[Saved entries]
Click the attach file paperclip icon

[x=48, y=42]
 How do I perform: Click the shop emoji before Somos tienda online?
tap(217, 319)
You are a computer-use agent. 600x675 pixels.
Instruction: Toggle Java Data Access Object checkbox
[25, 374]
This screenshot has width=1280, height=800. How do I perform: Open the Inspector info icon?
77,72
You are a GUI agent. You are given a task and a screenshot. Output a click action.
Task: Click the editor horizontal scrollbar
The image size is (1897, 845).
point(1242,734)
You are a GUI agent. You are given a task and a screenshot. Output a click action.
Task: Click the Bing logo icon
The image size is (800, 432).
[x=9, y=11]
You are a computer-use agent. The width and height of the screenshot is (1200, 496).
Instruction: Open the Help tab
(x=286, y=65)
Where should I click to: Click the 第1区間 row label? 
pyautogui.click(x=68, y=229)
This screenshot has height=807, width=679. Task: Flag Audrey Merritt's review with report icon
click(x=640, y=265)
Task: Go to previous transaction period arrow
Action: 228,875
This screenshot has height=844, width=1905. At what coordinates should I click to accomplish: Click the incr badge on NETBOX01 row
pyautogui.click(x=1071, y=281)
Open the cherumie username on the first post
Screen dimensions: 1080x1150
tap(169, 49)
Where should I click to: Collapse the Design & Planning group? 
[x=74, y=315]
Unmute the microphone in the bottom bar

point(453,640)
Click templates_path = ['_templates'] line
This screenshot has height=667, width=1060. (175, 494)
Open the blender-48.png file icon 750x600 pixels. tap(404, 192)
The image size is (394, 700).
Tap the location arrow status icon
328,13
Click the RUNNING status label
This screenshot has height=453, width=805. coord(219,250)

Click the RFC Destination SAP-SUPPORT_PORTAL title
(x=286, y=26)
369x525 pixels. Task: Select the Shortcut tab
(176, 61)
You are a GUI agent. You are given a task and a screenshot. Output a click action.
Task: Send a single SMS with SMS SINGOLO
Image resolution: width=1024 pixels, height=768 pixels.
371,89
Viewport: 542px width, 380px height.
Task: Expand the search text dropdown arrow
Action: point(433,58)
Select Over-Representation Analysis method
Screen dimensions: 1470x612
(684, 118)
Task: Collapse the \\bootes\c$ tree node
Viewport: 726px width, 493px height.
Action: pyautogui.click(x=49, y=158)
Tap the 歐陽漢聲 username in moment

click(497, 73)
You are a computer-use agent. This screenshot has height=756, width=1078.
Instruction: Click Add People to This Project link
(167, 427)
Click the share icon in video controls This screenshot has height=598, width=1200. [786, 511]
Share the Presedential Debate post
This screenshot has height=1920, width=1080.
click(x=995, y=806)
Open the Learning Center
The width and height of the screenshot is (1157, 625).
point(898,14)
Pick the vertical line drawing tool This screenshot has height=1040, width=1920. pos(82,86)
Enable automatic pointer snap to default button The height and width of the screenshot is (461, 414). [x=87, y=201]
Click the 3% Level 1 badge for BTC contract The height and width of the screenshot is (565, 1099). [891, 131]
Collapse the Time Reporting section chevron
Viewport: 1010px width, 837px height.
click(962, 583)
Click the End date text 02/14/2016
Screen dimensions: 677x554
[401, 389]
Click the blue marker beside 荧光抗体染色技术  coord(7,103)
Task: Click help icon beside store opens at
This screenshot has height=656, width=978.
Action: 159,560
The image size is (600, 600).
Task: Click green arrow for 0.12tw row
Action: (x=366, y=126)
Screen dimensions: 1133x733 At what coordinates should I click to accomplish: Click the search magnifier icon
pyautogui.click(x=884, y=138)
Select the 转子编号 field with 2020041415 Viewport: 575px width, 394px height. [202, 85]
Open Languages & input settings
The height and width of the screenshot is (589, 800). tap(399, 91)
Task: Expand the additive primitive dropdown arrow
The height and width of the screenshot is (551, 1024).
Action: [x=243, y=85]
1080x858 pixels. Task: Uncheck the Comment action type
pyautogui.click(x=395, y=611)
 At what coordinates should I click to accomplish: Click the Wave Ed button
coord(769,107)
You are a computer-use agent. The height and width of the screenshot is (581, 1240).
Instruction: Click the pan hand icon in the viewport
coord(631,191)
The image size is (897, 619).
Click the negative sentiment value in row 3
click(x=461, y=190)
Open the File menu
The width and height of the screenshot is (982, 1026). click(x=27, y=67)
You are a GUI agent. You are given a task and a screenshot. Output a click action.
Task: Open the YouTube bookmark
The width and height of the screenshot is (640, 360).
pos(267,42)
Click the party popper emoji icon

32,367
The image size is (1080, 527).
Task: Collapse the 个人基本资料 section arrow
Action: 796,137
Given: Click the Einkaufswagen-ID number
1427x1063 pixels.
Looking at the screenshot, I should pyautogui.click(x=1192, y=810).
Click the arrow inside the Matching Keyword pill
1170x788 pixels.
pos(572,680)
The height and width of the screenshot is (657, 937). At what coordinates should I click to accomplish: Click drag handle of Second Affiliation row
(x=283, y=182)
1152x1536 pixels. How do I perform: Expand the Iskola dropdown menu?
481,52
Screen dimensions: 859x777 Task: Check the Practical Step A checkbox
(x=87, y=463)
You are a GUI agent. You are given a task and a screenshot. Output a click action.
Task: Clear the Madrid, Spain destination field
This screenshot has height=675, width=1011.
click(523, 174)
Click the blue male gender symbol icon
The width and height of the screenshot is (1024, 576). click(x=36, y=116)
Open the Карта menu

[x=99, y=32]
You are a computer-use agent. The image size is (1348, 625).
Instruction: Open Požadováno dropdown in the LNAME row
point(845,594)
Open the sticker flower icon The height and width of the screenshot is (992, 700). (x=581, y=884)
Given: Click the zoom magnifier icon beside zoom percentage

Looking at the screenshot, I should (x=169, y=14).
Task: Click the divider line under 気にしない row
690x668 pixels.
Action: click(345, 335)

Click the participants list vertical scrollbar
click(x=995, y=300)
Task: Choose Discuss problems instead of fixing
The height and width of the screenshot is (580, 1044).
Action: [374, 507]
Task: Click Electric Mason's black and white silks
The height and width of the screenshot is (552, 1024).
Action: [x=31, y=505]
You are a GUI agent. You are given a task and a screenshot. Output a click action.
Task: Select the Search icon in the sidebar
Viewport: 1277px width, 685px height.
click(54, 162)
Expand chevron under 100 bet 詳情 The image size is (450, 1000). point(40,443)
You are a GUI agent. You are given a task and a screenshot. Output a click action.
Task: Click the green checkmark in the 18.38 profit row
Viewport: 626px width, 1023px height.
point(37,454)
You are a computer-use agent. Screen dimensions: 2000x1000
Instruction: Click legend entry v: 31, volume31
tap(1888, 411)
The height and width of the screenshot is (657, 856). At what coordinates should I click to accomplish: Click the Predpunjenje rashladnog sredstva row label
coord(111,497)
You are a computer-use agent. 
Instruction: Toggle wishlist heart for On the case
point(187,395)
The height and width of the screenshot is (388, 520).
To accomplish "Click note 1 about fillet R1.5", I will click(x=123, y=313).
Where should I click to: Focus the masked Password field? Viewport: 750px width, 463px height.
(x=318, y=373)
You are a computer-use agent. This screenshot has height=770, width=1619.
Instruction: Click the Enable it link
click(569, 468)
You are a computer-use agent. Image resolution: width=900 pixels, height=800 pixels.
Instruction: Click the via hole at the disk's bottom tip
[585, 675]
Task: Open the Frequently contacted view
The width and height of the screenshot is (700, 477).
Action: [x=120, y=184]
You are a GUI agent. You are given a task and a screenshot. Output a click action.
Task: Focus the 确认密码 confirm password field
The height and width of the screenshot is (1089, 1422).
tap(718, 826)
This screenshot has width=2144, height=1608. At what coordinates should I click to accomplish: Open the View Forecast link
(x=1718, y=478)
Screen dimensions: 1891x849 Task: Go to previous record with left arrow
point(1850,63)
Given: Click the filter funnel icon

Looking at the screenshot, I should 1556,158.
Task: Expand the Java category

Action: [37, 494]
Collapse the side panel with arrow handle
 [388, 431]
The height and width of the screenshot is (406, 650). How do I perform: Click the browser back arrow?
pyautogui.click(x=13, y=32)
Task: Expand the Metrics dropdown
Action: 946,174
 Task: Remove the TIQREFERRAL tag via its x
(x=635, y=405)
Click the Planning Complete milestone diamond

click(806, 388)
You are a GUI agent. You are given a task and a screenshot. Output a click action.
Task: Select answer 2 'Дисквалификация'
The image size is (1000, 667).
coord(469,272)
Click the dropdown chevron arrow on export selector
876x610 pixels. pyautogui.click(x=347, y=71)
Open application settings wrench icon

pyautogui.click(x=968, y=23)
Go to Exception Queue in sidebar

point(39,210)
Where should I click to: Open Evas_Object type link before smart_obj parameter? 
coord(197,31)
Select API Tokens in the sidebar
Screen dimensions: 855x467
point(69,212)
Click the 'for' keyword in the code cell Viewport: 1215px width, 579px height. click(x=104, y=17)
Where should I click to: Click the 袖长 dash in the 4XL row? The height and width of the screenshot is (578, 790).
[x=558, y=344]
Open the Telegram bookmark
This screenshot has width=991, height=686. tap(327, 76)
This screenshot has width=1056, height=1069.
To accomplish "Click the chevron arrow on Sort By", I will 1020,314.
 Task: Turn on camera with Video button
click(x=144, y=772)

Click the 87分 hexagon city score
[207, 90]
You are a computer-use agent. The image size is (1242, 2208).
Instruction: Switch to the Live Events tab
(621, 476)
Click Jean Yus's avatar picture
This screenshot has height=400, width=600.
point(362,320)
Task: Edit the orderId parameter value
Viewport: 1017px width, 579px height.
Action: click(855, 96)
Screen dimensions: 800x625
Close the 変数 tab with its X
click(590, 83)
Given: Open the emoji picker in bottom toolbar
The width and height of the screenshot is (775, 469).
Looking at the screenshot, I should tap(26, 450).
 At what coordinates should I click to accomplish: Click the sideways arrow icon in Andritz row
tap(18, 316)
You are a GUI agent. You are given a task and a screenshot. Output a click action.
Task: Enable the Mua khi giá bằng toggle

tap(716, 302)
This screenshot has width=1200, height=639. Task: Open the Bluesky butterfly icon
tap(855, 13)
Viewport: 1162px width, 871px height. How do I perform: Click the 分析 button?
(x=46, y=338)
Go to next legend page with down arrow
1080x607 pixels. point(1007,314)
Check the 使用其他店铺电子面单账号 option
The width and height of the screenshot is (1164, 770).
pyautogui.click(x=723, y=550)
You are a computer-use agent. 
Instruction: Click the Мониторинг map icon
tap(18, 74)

#### WHAT THE TASK ASKS:
Word for word, restate the lines above from the line containing "690x668 pixels." through the line containing "Task: Click Electric", with both included and nothing else.

#### ANSWER TO THIS TASK:
690x668 pixels.
Action: click(345, 335)

Click the participants list vertical scrollbar
click(x=995, y=300)
Task: Choose Discuss problems instead of fixing
The height and width of the screenshot is (580, 1044).
Action: [374, 507]
Task: Click Electric Mason's black and white silks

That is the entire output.